La apuesta de las empresas españolas por la internacionalización está teniendo un impacto positivo y estructural de enorme envergadura en nuestra economía. En 2009, las exportaciones de las empresas españolas suponían un 21% del PIB. Hoy, más de un 34%, un porcentaje mayor que el de Francia, Italia o Reino Unido; además, España es hoy el 12º mayor inversor mundial.

El protagonismo del sector exterior es el elemento diferencial del actual ciclo de crecimiento de la economía española y se constituye como la mejor garantía de su sostenibilidad en el medio plazo. 2018 ha sido el quinto año consecutivo en que la economía española ha registrado simultáneamente crecimiento del PIB, creación de empleo y superávit externo. Se trata de una combinación inédita hasta el momento en nuestra economía, que nos permite sostener la perspectiva de que la fase expansiva del ciclo se va a mantener durante los próximos años; reforzada, además, por la atracción de inversión extranjera que quiere sumarse a este círculo virtuoso.

Y es que la creciente internacionalización del tejido empresarial español constituye no solo una prueba de su competitividad sino que es uno de los grandes alicientes que ofrece España a los inversores extranjeros. El atractivo que presenta un país para la inversión extranjera viene determinado, cada vez más, no solo por el potencial que ofrece su mercado doméstico, sino también por su capacidad para proyectarse como una plataforma internacional de negocios e inversiones, de ofrecer un marco de negocios competitivo que permita desarrollar redes de proveedores y clientelares sofisticadas y así incorporarse a las complejas redes globales de producción y comercio en las que se integran las empresas transnacionales.
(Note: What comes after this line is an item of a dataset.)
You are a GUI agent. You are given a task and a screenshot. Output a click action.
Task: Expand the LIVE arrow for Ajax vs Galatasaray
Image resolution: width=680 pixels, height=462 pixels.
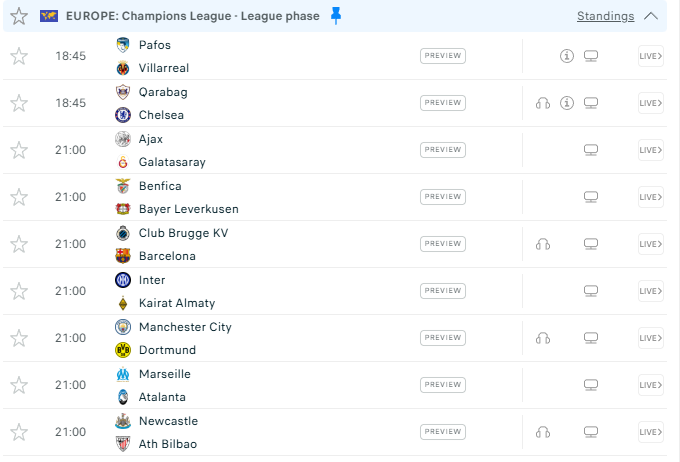tap(650, 150)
«Los inversores encuentran en España una regulación muy abierta a la inversión»

Los inversores extranjeros encuentran en España una regulación muy abierta a la inversión extranjera. De hecho, según la OCDE, España es el 9º país del mundo con menos restricciones regulatorias al capital extranjero.

En definitiva, España es hoy percibida como un destino de inversiones de alto valor añadido, en el que además de acceder a un importante mercado doméstico, de más de 46 millones de habitantes y más de 80 millones de turistas que nos visitan cada año, no solo se da acceso sin restricciones al mercado de la Unión Europea, con cerca de 500 millones de consumidores con elevado poder adquisitivo, sino que, gracias a los estrechos lazos históricos, políticos, económicos y culturales se consolida también como plataforma de negocios con el norte de África y Oriente Medio y, sobre todo, con América Latina, dónde España tiene un notable liderazgo internacional.

La inversión extranjera directa recibida por España en los tres primeros trimestres de 2018 viene a apuntalar este atractivo ya que ha ascendido a 40.621 millones de euros, la cifra más alta registrada por España en toda la serie histórica, siendo, según la UNCTAD, el octavo mayor receptor de inversión extranjera a nivel mundial en el primer semestre de 2018.

Esta apuesta foránea es previsible que se mantenga en 2019. Según la edición anual del Barómetro del Clima de Negocios en España, que elabora el IESE junto con ICEX-Invest in Spain y Multinacionales por Marca España cada año a partir de una encuesta a representantes de empresas extranjeras establecidas en España, estas compañías siguen mejorando su valoración del clima de negocios en nuestro país, y más del 90% tienen previsto mantener o aumentar sus inversiones, plantilla y facturación en nuestro país en el próximo ejercicio. Las infraestructuras, el tamaño de mercado, la calidad de vida y el capital humano son los aspectos que dichos inversores valoran especialmente de España.

Como conclusión, cabría resaltar que en estos tiempos en que la economía internacional se enfrenta a un cierto renacer de los viejos fantasmas del proteccionismo y el aislacionismo, nuestro país sigue afrontando los actuales desafíos económicos abriendo su economía al exterior. España tiene una economía más abierta, más competitiva, más diversificada y, por tanto, menos vulnerable que los inversores extranjeros están apreciando y apoyando fuertemente.